Adding observations based on combination of existing two variables

Rochelle Zhang

Join Date: Feb 2025

Posts: 0
#1

Adding observations based on combination of existing two variables

19 Apr 2014, 07:42

Dear Statalisters,
I have industry pair data, the example below shows that I have 2 row industries (Industry_row, 11A0, 11B0), and 5 column industries (Industry_column 1121, 11A0, 3122, 1129, 2111).
Industry_row Industry_column xvar
11A0 1121 2
11A0 11A0 1
11A0 3122 4
11B0 1129 2
11B0 2111 3
I want to add industry pair observations for the combinations that are not currently in the dataset and assign zero to xvars, that is I want to add
11A0 11B0 0
11A0 1129 0
11A0 2111 0
11B0 1121 0
11B0 11A0 0
11B0 3122 0
I need this for creating a square matrix of Industry_row* Industry_column , My real data has 70,000 records.
If you could help with some programming tips, that will be greatly appreciated.

Thanks,

Rochelle
Tags: None

Joseph Coveney

Join Date: Apr 2014
Posts: 4347

19 Apr 2014, 09:11

It might take a while with 70,000 rows, but fillin is probably what you want.

Code:

version 13.1

clear *
set more off

input str4(Industry_row Industry_column) byte xvar
11A0 1121 2
11A0 11A0 1
11A0 3122 4
11B0 1129 2
11B0 2111 3
end

*
* Begin here
*
fillin Industry_row Industry_column
replace xvar = 0 if missing(xvar)

list, noobs separator(0) abbreviate(30)

exit

Comment

Joe Canner

Join Date: Mar 2014

Posts: 580
#3

19 Apr 2014, 10:23

What method are you planning to use to convert your dataset to a matrix? If you initialize it with J(i ,j,0) you shouldn't have to add observations in advance to fill in the gaps.
Comment
Roberto Ferrer

Join Date: Apr 2014

Posts: 449
#4

19 Apr 2014, 10:29

fillin will give you almost what you want. For your example dataset, you will not get 11A0 11B0 0.

Another approach is to get all pairwise combinations using cross. This is consistent with the square matrix you say you want; that is, you want all industries to appear in both rows and columns (according to my interpretation). The issue is that the result will have more observations (i.e. combinations) than your example shows (but that can probably be fixed if needed). So maybe there's a contradiction in your original question.
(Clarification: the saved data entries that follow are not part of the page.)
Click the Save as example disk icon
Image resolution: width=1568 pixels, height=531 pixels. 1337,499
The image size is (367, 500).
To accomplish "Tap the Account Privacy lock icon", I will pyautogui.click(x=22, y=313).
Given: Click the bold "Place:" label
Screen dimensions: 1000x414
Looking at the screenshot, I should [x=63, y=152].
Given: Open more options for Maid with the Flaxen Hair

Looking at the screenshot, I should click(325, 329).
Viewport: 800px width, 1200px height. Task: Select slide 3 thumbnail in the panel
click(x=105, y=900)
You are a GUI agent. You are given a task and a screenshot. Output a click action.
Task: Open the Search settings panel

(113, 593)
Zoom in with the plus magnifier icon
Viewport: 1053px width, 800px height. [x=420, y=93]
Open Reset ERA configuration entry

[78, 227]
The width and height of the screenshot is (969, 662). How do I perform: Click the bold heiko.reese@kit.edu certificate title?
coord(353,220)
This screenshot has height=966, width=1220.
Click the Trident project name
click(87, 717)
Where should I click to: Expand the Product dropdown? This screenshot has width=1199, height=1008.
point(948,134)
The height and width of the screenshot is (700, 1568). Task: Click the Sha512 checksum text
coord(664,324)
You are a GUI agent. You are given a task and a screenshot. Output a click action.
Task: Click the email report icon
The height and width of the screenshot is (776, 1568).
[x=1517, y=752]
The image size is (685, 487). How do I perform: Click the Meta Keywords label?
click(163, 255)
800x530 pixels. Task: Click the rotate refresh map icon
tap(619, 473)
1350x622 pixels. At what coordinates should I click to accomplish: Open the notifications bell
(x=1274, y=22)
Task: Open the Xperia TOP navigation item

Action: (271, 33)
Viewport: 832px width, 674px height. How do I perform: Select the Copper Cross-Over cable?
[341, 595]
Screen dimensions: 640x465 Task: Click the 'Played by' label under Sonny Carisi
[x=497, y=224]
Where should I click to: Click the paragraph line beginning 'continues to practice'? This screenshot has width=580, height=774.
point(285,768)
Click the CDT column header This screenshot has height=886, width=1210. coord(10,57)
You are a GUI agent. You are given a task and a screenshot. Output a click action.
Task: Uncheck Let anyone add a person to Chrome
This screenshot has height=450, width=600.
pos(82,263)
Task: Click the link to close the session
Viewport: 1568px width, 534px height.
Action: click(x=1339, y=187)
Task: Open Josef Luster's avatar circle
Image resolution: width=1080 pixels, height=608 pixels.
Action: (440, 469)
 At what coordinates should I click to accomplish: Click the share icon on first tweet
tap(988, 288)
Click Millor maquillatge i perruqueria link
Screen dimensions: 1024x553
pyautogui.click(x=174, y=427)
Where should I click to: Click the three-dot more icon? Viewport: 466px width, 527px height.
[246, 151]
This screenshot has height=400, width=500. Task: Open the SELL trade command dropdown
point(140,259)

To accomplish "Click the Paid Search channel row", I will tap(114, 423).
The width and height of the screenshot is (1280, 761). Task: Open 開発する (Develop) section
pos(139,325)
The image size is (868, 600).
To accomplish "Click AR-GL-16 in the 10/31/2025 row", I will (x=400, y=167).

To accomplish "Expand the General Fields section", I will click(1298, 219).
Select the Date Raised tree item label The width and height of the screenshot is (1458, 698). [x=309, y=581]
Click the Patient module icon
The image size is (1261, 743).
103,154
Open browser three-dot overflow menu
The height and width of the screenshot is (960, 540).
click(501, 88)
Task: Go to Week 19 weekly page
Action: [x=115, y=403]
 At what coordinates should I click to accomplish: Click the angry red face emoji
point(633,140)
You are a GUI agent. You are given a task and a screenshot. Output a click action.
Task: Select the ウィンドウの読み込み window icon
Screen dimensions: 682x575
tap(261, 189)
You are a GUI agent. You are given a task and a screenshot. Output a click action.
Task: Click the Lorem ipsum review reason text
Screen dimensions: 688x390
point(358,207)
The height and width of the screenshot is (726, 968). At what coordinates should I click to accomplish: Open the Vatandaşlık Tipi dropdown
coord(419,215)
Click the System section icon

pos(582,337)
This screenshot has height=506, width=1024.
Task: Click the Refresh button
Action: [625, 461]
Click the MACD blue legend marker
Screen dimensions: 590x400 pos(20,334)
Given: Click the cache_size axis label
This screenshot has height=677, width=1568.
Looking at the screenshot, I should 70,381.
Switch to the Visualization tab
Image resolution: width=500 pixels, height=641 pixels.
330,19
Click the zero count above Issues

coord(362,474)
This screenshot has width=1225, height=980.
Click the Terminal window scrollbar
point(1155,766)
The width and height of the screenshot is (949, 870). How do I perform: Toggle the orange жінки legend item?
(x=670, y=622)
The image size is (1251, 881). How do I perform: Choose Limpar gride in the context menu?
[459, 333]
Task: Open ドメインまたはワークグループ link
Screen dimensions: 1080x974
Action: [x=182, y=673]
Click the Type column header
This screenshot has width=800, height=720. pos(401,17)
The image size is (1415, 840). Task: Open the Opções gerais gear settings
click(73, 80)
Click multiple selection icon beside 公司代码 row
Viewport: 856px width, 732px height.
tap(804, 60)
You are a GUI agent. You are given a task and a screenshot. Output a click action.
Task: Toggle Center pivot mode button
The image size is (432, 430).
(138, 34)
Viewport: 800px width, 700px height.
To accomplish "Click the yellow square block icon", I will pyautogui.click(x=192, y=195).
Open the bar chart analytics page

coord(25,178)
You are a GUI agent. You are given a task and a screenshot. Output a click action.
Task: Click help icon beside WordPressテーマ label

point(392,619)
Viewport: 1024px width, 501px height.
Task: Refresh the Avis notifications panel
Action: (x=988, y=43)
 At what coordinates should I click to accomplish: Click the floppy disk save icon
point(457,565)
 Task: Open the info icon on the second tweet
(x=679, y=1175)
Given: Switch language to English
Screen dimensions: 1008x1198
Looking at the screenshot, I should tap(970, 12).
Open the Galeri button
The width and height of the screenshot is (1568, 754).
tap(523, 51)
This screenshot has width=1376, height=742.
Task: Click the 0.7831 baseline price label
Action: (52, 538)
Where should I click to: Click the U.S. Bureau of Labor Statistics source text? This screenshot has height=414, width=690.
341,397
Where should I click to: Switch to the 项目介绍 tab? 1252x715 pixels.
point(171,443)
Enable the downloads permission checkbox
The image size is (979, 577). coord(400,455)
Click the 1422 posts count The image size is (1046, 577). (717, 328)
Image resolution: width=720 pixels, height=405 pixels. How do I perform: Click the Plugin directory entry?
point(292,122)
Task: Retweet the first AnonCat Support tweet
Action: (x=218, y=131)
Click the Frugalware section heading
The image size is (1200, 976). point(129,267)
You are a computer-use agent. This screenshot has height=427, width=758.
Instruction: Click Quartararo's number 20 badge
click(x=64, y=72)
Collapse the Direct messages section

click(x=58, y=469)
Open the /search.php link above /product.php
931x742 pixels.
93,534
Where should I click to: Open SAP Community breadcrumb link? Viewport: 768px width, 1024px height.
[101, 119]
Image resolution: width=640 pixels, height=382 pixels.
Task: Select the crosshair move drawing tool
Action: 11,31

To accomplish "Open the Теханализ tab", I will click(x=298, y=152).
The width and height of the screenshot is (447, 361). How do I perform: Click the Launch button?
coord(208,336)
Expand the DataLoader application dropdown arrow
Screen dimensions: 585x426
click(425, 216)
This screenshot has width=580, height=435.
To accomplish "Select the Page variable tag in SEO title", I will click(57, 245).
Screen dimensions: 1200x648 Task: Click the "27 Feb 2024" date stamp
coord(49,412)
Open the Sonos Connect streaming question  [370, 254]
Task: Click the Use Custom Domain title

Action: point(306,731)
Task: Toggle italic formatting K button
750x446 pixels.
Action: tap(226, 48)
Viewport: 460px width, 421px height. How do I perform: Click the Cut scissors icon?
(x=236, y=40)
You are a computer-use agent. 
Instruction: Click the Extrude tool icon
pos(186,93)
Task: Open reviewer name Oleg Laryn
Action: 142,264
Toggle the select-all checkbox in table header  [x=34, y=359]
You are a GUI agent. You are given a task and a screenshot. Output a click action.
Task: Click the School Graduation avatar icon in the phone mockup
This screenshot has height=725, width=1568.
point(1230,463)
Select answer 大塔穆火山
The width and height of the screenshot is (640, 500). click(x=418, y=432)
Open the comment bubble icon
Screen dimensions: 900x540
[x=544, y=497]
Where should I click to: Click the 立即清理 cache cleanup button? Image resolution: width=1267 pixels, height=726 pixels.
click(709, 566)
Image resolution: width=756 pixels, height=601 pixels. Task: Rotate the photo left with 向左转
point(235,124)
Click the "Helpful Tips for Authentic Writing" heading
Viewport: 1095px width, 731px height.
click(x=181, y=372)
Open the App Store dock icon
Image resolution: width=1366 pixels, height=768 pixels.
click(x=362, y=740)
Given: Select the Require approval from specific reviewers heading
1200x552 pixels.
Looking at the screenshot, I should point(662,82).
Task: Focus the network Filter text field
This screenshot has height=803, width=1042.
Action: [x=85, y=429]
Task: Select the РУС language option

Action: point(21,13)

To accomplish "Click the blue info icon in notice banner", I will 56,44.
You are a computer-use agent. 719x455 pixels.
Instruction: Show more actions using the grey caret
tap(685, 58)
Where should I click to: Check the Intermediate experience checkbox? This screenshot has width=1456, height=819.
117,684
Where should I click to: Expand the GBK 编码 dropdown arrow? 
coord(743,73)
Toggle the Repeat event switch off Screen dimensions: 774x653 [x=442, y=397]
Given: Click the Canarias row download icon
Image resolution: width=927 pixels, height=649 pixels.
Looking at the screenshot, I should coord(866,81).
Anyway, below some code:

Code:

clear all set more off *----- original dataset ----- input str4(irow icol) byte xvar 11A0 1121 2 11A0 11A0 1 11A0 3122 4 11B0 1129 2 11B0 2111 3 end sort irow icol tempfile orig save "`orig'" list *----- stacked dataset ----- stack irow icol, into(iall) clear drop _stack list bysort iall: keep if _n == 1 list tempfile all save "`all'" *----- all pairwise combinations ----- rename iall iall0 cross using "`all'" rename (iall0 iall) (irow icol) list *----- merge in known values of -xvar- ----- merge 1:1 irow icol using "`orig'" drop _merge replace xvar = 0 if missing(xvar) list, sepby(irow)

Last edited by Roberto Ferrer; 19 Apr 2014, 10:32.

You should:

1. Read the FAQ carefully.

2. "Say exactly what you typed and exactly what Stata typed (or did) in response. N.B. exactly!"

3. Describe your dataset. Use list to list data when you are doing so. Use input to type in your own dataset fragment that others can experiment with.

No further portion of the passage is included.